_Document extract_.
----------
Daniel R. Reid, Nicholas E. Jackson, Alexander J. Bourque, Chad R. Snyder, Ronald L. Jones, Juan de Pablo


In organic semiconductors, solution-phase polymer structure and aggregation have a strong influence on device morphology and performance. Thus, understanding solubility of conjugated polymers is crucial for their rational design. Using a combination of atomistic molecular dynamics and free energy sampling algorithms, we examine the aggregation behavior and solubility of the polymer PTB7, and study how polymer architecture can be modified to control aggregation. We demonstrate that free energy sampling can be used to effectively screen polymer solubility in a variety of solvents, but that computed solubility parameters are not predictive. We then study the aggregation of variants of PTB7 including those with linear (octyl), branched (2-ethylhexyl), and cleaved (methyl) side-chains, in a selection of explicit solvents and additives. Energetic analysis of these aggregates demonstrates that while side chains do disrupt polymer backbone stacking, solvent exclusion is a critical factor controlling polymer solubility.
----------
_Recorded information_.
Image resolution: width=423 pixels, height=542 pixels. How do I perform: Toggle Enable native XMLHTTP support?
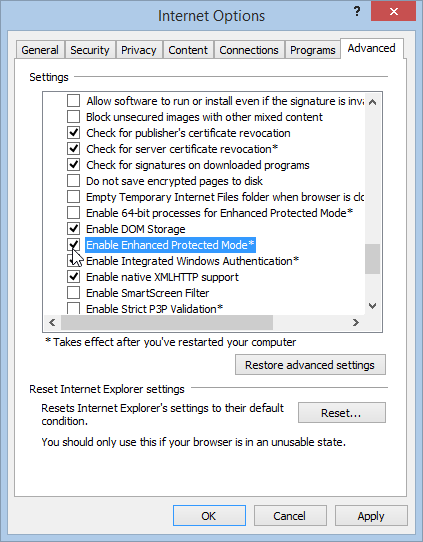pyautogui.click(x=73, y=277)
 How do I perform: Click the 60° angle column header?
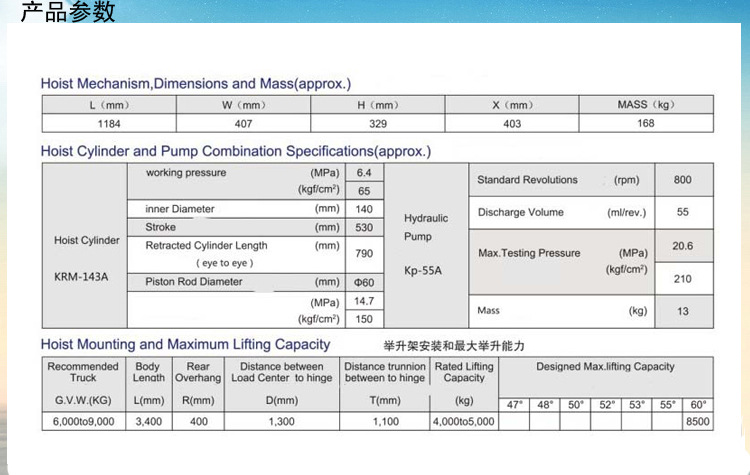698,405
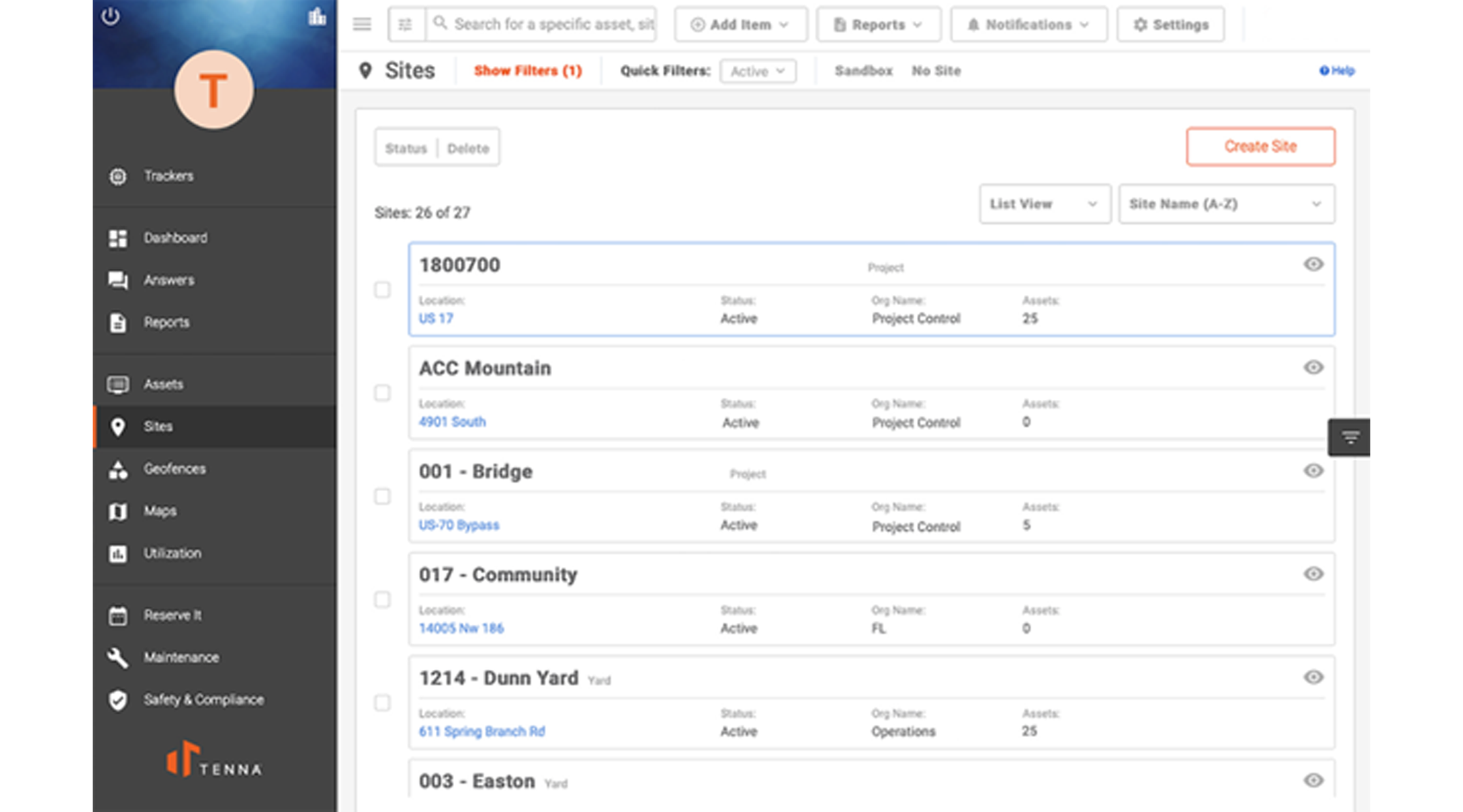The height and width of the screenshot is (812, 1463).
Task: Check the 1214 - Dunn Yard checkbox
Action: point(382,703)
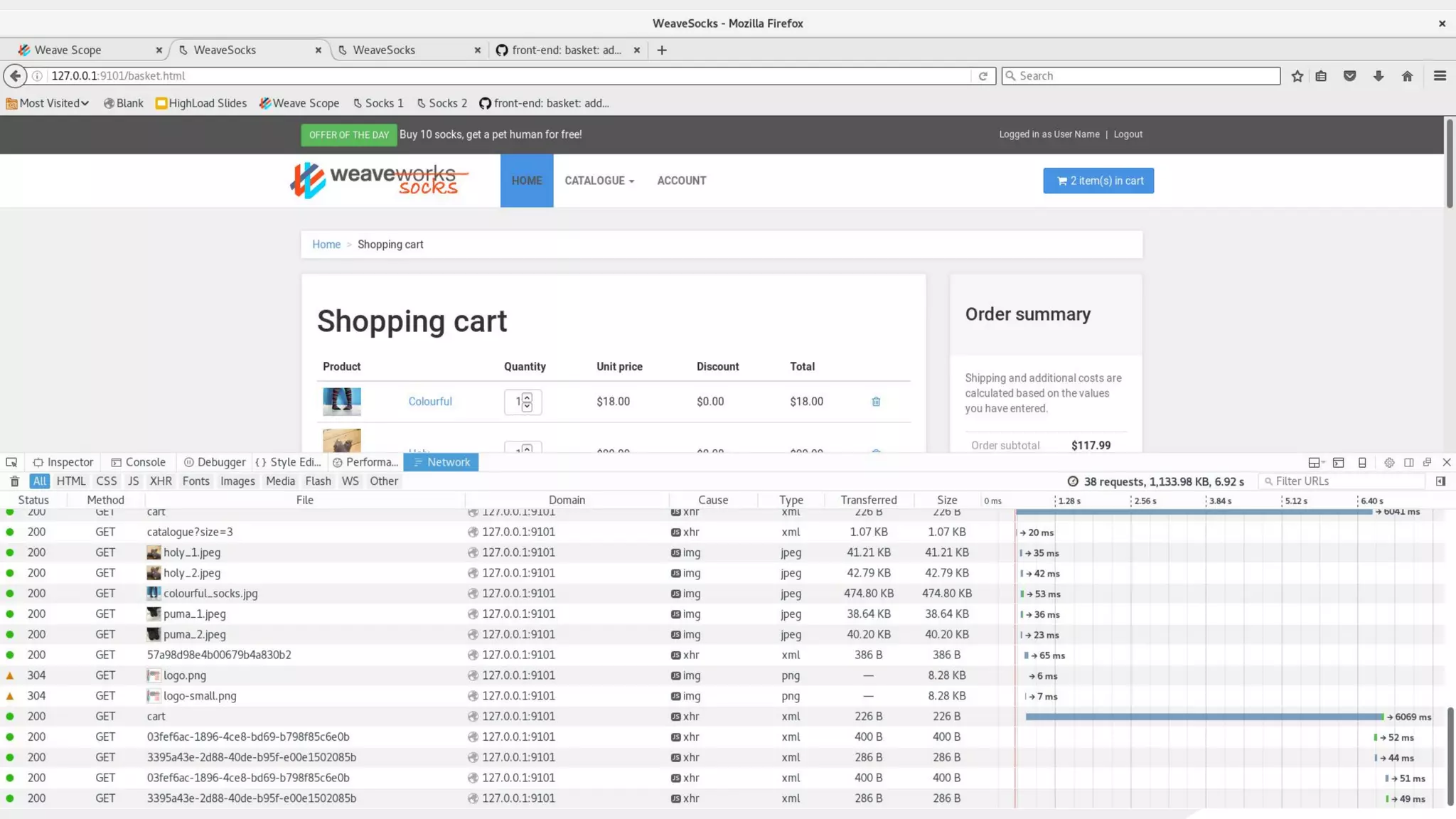Switch to the Console devtools tab
The height and width of the screenshot is (819, 1456).
click(138, 462)
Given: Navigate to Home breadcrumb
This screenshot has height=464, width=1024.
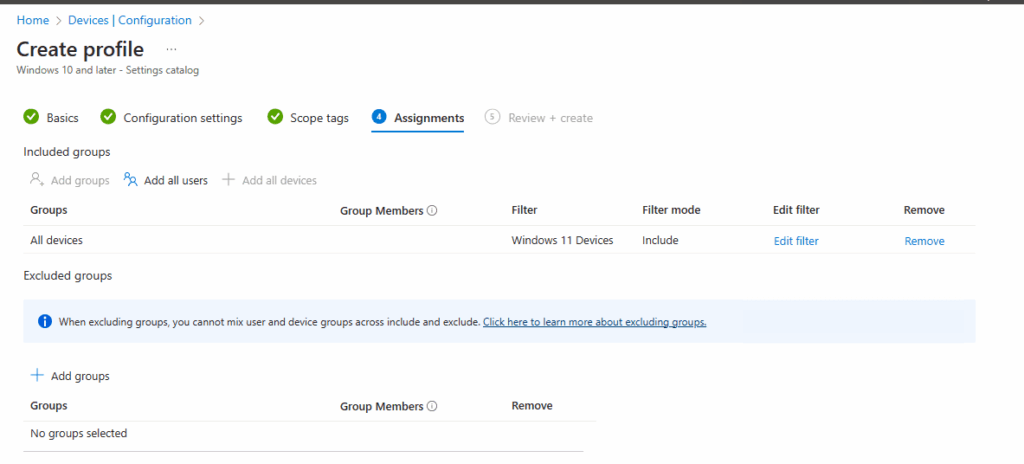Looking at the screenshot, I should coord(33,20).
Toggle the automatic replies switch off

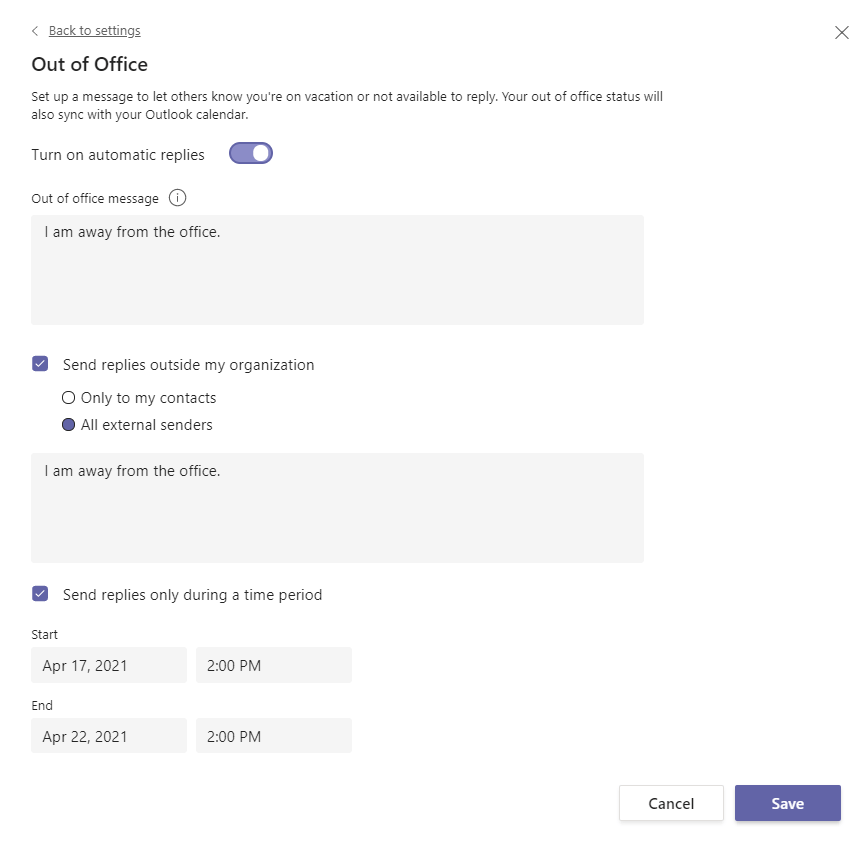click(251, 154)
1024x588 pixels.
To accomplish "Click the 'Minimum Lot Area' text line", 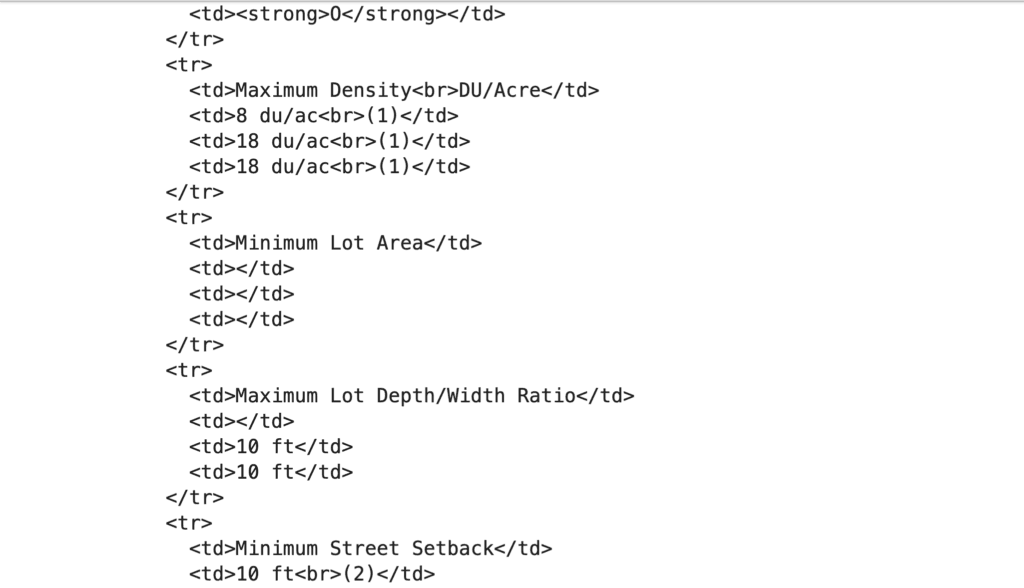I will click(x=336, y=243).
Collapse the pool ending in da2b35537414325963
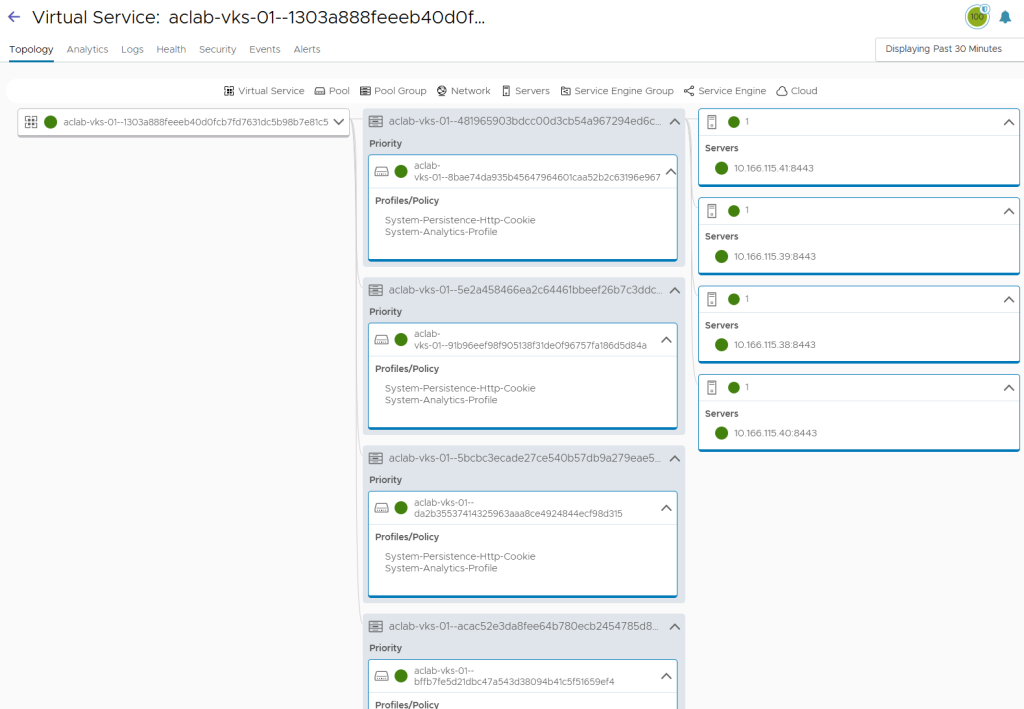This screenshot has width=1024, height=709. pyautogui.click(x=667, y=508)
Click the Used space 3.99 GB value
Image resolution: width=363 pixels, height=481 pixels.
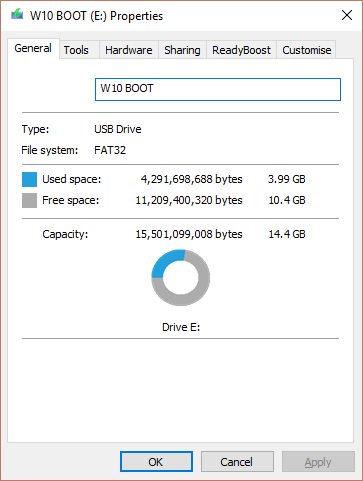pos(287,179)
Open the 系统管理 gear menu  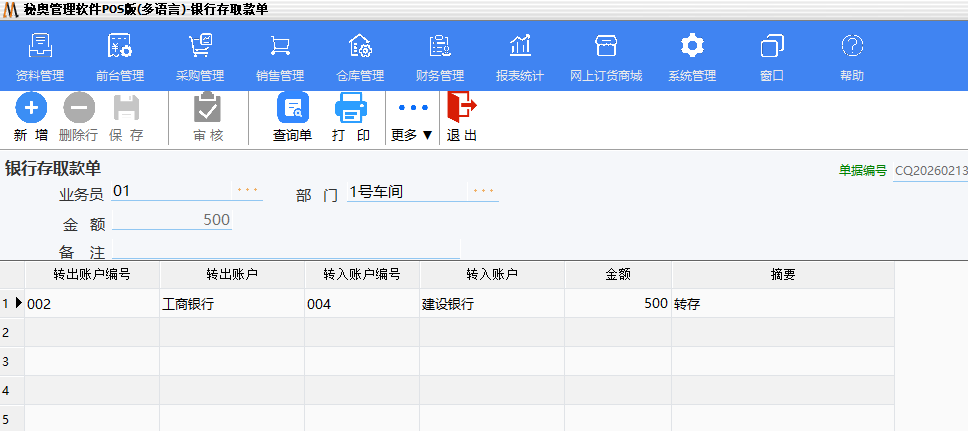click(692, 47)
----------
_Task set_.
a - Locate each row that contains the word "perform" and copy those rows out in full.
b - Write what comes next in the abstract on conjugated polymer solubility, picking up after its final sentence.

_Per-task outputs_.
a -
Image resolution: width=423 pixels, height=542 pixels. How do I perform: Toggle Enable native XMLHTTP support?
 How do I perform: Click the 60° angle column header?

b -
Journal of Physical Chemistry Letters


semiconducting polymer, PTB7, solubility, folding, small-angle neutron scattering


Reid, D. , Jackson, N. , Bourque, A. , Snyder, C. , Jones, R. and de Pablo, J. (2018), Aggregation and Solubility of a Model Conjugated Donor-Acceptor Polymer, Journal of Physical Chemistry Letters, [online],, (Accessed May 23, 2024)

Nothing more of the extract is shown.